Exercise:
Please give every record below again exactly, and keep the pictures out.

Data for this exercise:
****************
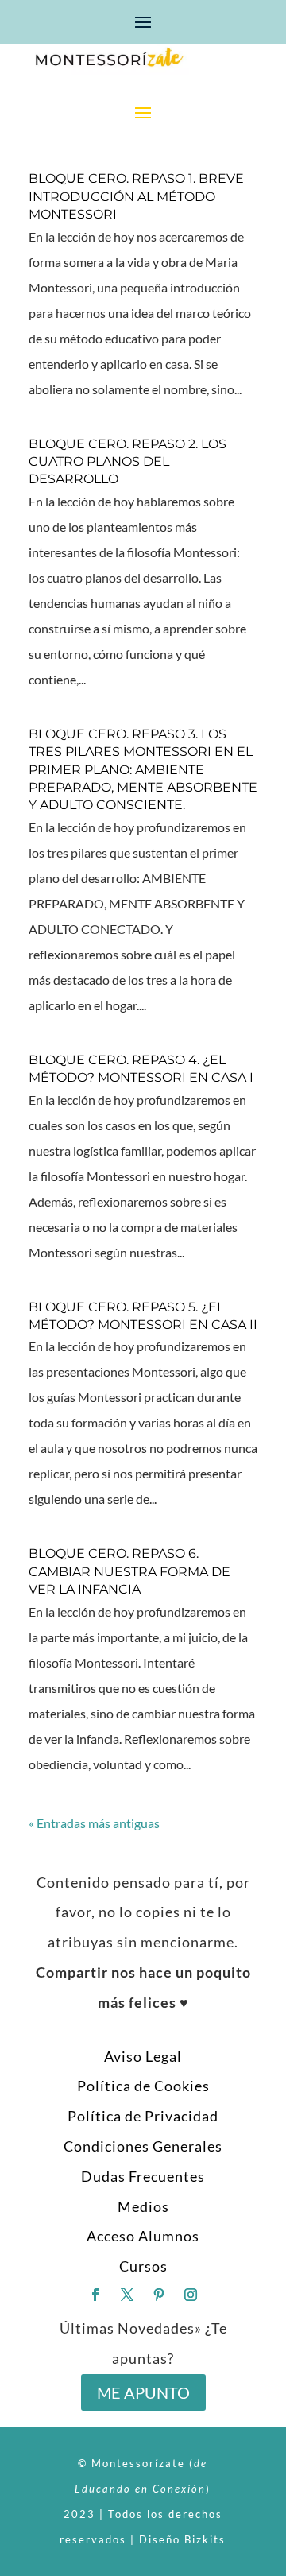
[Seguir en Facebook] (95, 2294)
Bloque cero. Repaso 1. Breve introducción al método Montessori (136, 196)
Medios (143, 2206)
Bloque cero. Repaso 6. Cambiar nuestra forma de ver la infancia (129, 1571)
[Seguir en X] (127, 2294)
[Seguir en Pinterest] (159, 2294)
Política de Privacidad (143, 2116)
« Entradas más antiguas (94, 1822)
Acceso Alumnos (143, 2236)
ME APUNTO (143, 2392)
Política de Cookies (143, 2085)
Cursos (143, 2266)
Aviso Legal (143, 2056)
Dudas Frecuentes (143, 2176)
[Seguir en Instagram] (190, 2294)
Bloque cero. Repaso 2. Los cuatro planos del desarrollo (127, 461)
****************
Result:
[Seguir en Facebook] (95, 2294)
Bloque cero. Repaso 1. Breve introducción al método Montessori (136, 196)
Medios (143, 2206)
Bloque cero. Repaso 6. Cambiar nuestra forma de ver la infancia (129, 1571)
[Seguir en X] (127, 2294)
[Seguir en Pinterest] (159, 2294)
Política de Privacidad (143, 2116)
« Entradas más antiguas (94, 1822)
Acceso Alumnos (143, 2236)
ME APUNTO (143, 2392)
Política de Cookies (143, 2085)
Cursos (143, 2266)
Aviso Legal (143, 2056)
Dudas Frecuentes (143, 2176)
[Seguir en Instagram] (190, 2294)
Bloque cero. Repaso 2. Los cuatro planos del desarrollo (127, 461)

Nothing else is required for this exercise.